### ACTIVITY
Lines before the one containing "Reviews (117, 287)" are to be skipped; reproduce that line and the rest of the records below exactly.

Stored data entries:
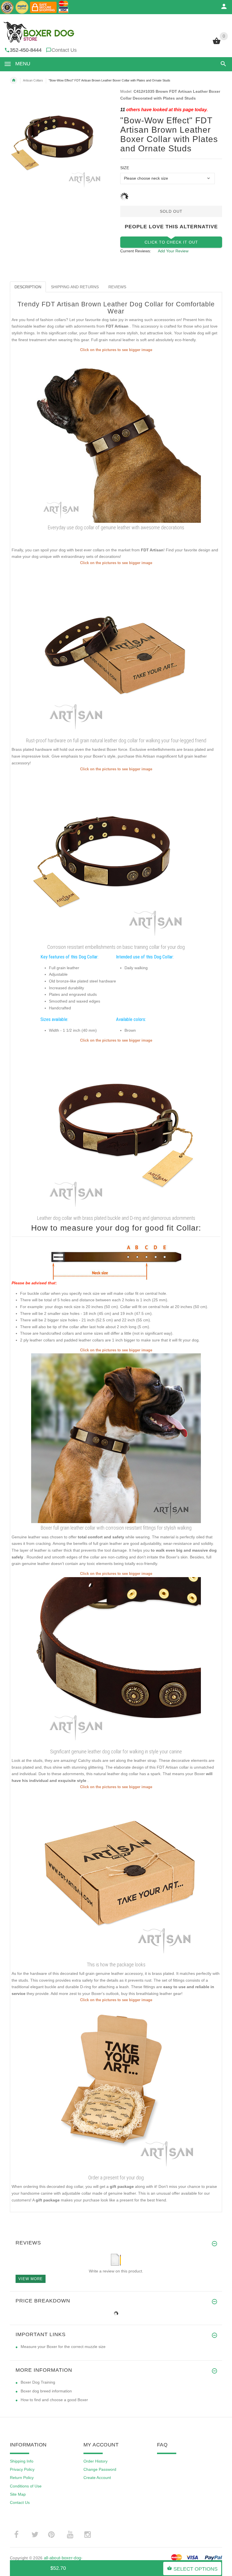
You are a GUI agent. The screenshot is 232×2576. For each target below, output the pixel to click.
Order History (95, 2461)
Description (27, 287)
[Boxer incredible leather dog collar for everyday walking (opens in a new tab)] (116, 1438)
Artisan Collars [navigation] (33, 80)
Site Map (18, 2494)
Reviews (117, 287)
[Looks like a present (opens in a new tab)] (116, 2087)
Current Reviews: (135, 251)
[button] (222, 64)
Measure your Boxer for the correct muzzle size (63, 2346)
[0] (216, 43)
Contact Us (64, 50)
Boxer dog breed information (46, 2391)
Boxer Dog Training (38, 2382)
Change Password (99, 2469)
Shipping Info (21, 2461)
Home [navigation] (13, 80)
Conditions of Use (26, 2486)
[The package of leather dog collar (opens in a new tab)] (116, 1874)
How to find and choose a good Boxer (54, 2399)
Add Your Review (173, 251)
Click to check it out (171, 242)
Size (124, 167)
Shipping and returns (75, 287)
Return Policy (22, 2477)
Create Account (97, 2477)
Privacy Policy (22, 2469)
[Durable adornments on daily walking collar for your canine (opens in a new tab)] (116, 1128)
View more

### TASK RESULT
Reviews (117, 287)
[Looks like a present (opens in a new tab)] (116, 2087)
Current Reviews: (135, 251)
[button] (222, 64)
Measure your Boxer for the correct muzzle size (63, 2346)
[0] (216, 43)
Contact Us (64, 50)
Boxer dog breed information (46, 2391)
Boxer Dog Training (38, 2382)
Change Password (99, 2469)
Shipping Info (21, 2461)
Home [navigation] (13, 80)
Conditions of Use (26, 2486)
[The package of leather dog collar (opens in a new tab)] (116, 1874)
How to find and choose a good Boxer (54, 2399)
Add Your Review (173, 251)
Click to check it out (171, 242)
Size (124, 167)
Shipping and returns (75, 287)
Return Policy (22, 2477)
Create Account (97, 2477)
Privacy Policy (22, 2469)
[Durable adornments on daily walking collar for your canine (opens in a new tab)] (116, 1128)
View more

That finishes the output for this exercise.